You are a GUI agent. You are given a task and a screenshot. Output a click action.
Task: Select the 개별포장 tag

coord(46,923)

...

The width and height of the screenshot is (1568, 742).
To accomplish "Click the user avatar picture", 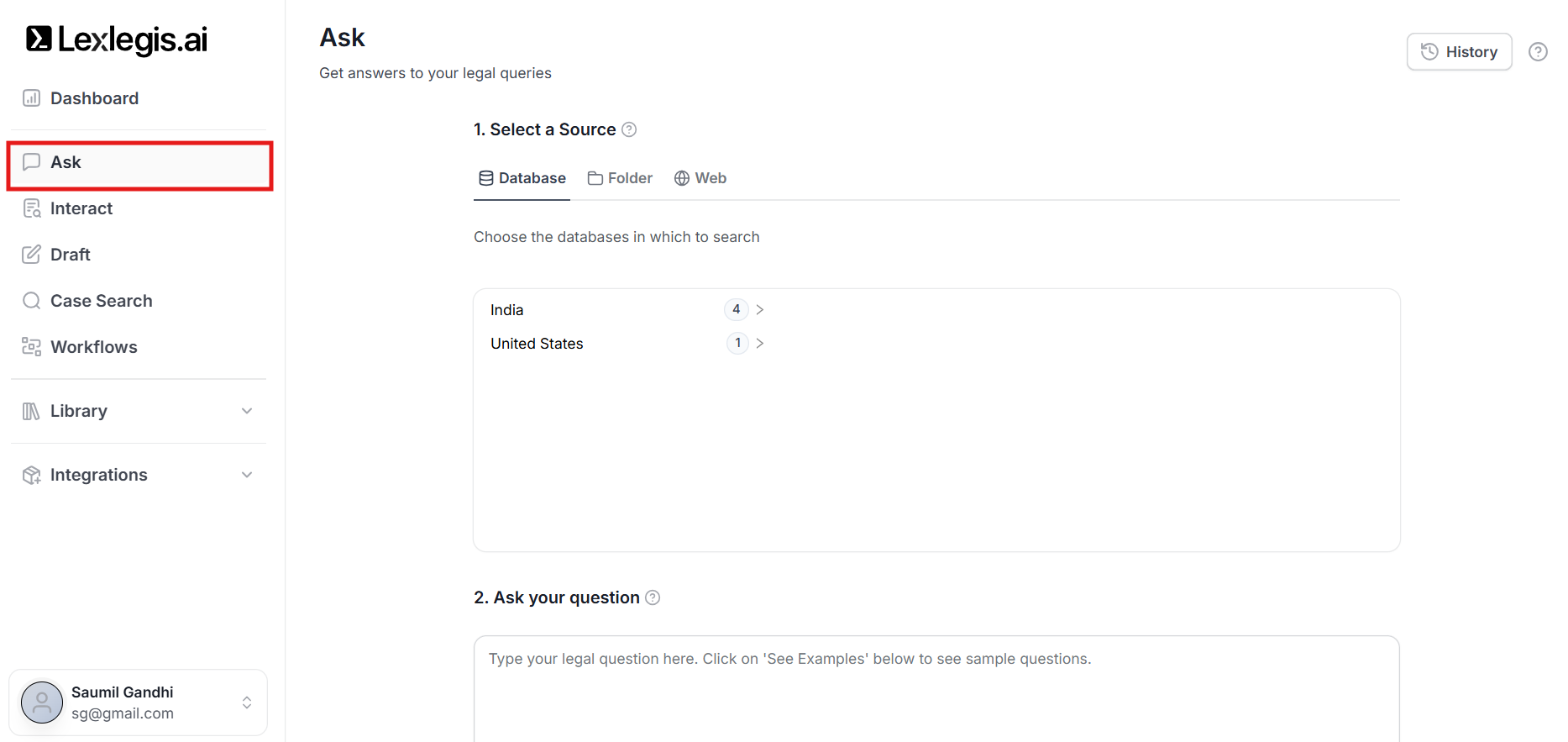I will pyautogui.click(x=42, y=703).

---

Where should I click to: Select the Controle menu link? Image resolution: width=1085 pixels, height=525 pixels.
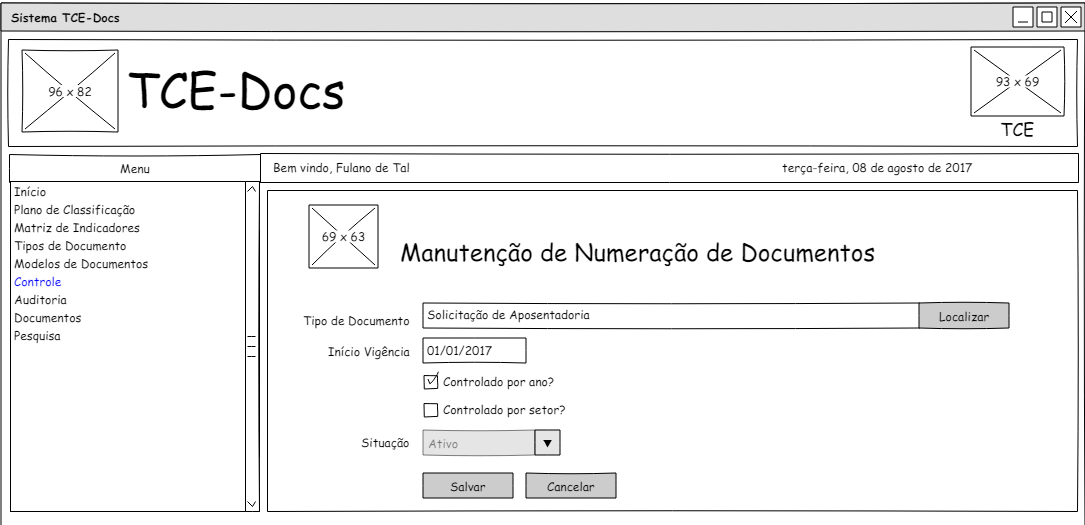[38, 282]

WRITTEN PROBLEM
Collect every line above that contains the string "height", copying each one in full. Case counts.

ANSWER
The width and height of the screenshot is (1568, 742).
Where should I click to: Select the Controle menu link? Image resolution: width=1085 pixels, height=525 pixels.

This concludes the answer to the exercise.